If you want it to be. Just like you can hop on a bike without training for the Tour de France or wear boxing gloves without having to get punched in the face, with SUP you can hop on a board without anyone expecting you to race or “hang ten” on a wave. That said, SUP races take place around the world and throughout the year. The Stand Up Paddle Athletes Association is generally considered to be the overall governing body, with various national bodies located where the sport is most popular.

Health benefits?

One of the first things that gets touted about SUP is the benefit for your core muscles – the central part of your torso around your stomach and mid and lower back. That’s because of the myriad adjustments made in your legs, hips and body to stay balanced, which is made tougher depending on the width of the board and whether or not there are any waves. Then comes paddling, which is a great workout for your arms, back and shoulders, all working together to propel you through the water.

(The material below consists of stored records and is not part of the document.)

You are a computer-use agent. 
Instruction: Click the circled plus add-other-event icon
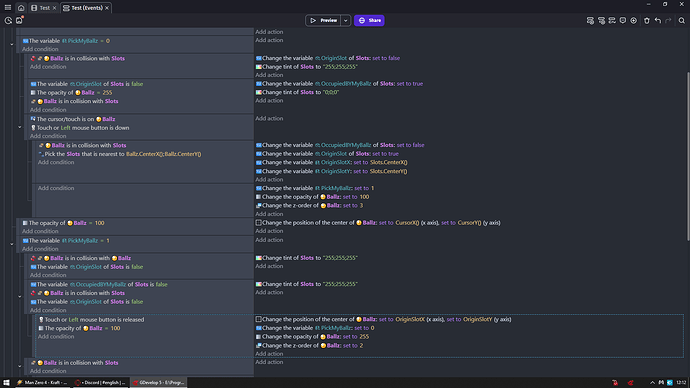(634, 21)
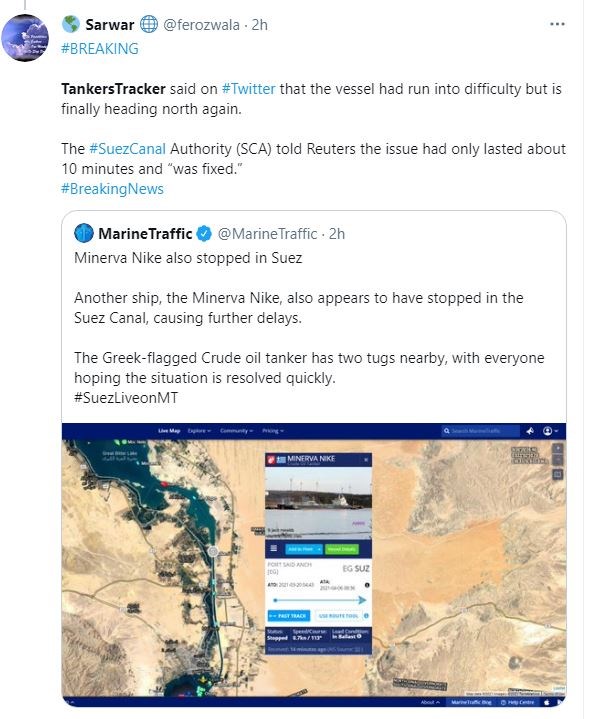This screenshot has width=603, height=719.
Task: Expand the Explore dropdown in map header
Action: [x=196, y=431]
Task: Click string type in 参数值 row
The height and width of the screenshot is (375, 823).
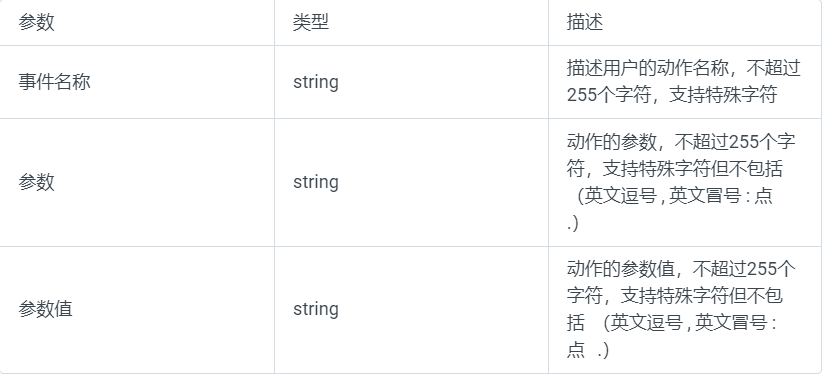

One of the unsung bonuses of paddle boarding is that it’s low impact. Anyone who runs roads, plays squash or partakes in roughers sports will tell you that muscles, joints and ligaments will eventually suffer wear and tear from sudden jolts. The latest craze is to combine yoga with stand up paddleboarding, for an even greater balance exercise with all the benefits of yoga. It’s also important to mention that just being out on the water has a stress relieving effect for many people.

Where can I try it?

There are places to SUP in Abu Dhabi, and if you’re in Dubai, you can’t seem to avoid the phenomenon. Even if you love the idea of going for a SUP, it may be a little rash to go out and immediately buy a board, but thankfully there’s a host of venues that will rent you the necessary gear. Surf House Dubai, off Sunset Beach, charges by the hour but also has a day rate if you’re really keen to put the practise in. For almost guaranteed flat water conditions, the more sheltered Riva Beach on The Palm also offers lessons, including ladies only sessions.

And if you really want to make it a work out, SUP-Fit at Eden Beach Club takes place on Wednesday and Friday mornings, comprising bootcamp-esque exercises with the act of balancing on a board. Across the region, it’s a case of enquiring about the equipment available at beachfront hotels and water sports centres, though retailers like Surf Shop Arabia are able to ship goods around the Gulf. Just make sure you apply sunscreen and drink plenty of water, if the sun’s out. Other than that, what are you waiting for?